Reputation: 2256
I have the feeling that there has to be a pretty straight-forward way to do this, but I can't find it.
So, I have this data (notice that description
column has a shared part between several):
import pandas as pd
data = {"description": ["AAAA:A", "AAAA:B", "AAAA:C", "AAAA:D", "BBBB:A", "BBBB:B"],
"sequence": ["AAAAAAAAAAA", "AAAAAAABBBBBB", "AAAAAAAACCCCCCC", "AAAAAAAADDDDDDD",
"BBBBBBAAAAA", "BBBBBBBBBBBBB"]}
df = pd.DataFrame(data)
print df
# description sequence
#0 AAAA:A AAAAAAAAAAA
#1 AAAA:B AAAAAAABBBBBB
#2 AAAA:C AAAAAAAACCCCCCC
#3 AAAA:D AAAAAAAADDDDDDD
#4 BBBB:A BBBBBBAAAAA
#5 BBBB:B BBBBBBBBBBBBB
And my final aim is to put together all the sequences for a single 4 letter description. Something like this:
# description sequence_A sequence_B sequence_C sequence_D
#0 AAAA AAAAAAAAAAA AAAAAAABBBBBB AAAAAAAACCCCCCC AAAAAAAADDDDDDD
#1 BBBB BBBBBBAAAAA BBBBBBBBBBBBB NaN NaN
Right until now, I've gotten to this point:
df = df.apply(lambda row: pd.Series({"description": row["description"].split(":")[0],
"sequence_{}".format(row["description"].split(":")[1]): row["sequence"]}),
axis=1)
print df
# description sequence_A sequence_B sequence_C sequence_D
#0 AAAA AAAAAAAAAAA NaN NaN NaN
#1 AAAA NaN AAAAAAABBBBBB NaN NaN
#2 AAAA NaN NaN AAAAAAAACCCCCCC NaN
#3 AAAA NaN NaN NaN AAAAAAAADDDDDDD
#4 BBBB BBBBBBAAAAA NaN NaN NaN
#5 BBBB NaN BBBBBBBBBBBBB NaN NaN
I'm guessing that I need to df.groupby("description")

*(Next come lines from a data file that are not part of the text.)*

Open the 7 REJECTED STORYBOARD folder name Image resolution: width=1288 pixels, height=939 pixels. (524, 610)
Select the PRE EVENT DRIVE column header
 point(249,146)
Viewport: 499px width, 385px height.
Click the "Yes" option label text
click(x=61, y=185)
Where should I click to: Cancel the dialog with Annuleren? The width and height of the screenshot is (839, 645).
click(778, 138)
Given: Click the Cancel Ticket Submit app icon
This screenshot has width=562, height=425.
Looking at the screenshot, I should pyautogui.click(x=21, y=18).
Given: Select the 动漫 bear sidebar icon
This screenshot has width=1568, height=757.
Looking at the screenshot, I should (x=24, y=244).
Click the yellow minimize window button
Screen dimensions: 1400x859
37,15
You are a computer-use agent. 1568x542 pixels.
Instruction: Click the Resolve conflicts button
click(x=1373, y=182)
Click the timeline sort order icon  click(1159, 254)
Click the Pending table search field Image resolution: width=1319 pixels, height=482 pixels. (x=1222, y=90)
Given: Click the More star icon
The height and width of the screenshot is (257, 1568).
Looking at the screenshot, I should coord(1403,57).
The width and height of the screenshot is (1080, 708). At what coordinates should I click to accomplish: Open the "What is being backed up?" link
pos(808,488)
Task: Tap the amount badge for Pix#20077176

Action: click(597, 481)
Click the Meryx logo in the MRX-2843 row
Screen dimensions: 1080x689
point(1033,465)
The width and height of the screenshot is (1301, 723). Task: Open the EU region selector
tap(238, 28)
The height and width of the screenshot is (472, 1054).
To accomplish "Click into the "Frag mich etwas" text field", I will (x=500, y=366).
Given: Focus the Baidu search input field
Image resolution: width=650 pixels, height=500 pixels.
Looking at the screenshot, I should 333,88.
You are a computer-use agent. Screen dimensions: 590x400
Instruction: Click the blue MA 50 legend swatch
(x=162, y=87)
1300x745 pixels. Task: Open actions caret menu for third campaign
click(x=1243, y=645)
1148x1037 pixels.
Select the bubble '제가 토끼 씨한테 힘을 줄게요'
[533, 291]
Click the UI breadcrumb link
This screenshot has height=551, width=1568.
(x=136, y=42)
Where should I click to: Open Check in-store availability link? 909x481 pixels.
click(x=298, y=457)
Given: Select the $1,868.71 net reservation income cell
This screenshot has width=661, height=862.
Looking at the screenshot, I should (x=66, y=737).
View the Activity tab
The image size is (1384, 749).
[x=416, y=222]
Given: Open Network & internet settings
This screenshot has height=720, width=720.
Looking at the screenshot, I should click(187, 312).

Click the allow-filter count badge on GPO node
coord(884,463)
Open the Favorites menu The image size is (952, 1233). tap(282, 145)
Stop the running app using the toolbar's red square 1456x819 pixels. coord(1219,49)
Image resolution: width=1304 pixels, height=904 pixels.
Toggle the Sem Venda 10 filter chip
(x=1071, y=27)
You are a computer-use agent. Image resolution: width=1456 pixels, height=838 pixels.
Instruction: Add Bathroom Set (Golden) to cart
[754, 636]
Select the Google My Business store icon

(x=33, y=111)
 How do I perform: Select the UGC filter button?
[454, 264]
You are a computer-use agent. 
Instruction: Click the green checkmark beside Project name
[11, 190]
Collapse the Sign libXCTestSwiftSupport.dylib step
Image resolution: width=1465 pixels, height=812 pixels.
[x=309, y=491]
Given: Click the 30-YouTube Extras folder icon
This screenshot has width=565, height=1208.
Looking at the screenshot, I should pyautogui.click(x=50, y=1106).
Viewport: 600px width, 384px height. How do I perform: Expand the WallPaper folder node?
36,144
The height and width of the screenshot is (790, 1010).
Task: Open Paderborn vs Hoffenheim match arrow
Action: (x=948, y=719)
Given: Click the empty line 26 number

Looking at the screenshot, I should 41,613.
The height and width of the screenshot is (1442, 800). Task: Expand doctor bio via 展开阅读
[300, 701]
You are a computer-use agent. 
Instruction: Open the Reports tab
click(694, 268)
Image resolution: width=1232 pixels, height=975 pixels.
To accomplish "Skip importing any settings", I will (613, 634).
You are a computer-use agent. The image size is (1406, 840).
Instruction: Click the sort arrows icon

and then do one more step there, but I'm missing that last point.
Upvotes: 2
Views: 1578
Reputation: 38415
Use pivot
df[['description', 'seq']] = df['description'].str.split(':', expand = True)
df.pivot('description', 'seq', 'sequence').add_prefix('Sequence_')
seq Sequence_A Sequence_B Sequence_C Sequence_D
description
AAAA AAAAAAAAAAA AAAAAAABBBBBB AAAAAAAACCCCCCC AAAAAAAADDDDDDD
BBBB BBBBBBAAAAA BBBBBBBBBBBBB None None
Upvotes: 3
Reputation: 323276
split
then pivot
df[['New1','New2']]=df.description.str.split(':',expand=True)
s=df[['New1','New2','sequence']]
s.pivot(*s.columns).add_prefix('sequence_')
Out[863]:
New2 sequence_A sequence_B sequence_C sequence_D
New1
AAAA AAAAAAAAAAA AAAAAAABBBBBB AAAAAAAACCCCCCC AAAAAAAADDDDDDD
BBBB BBBBBBAAAAA BBBBBBBBBBBBB None None
Upvotes: 3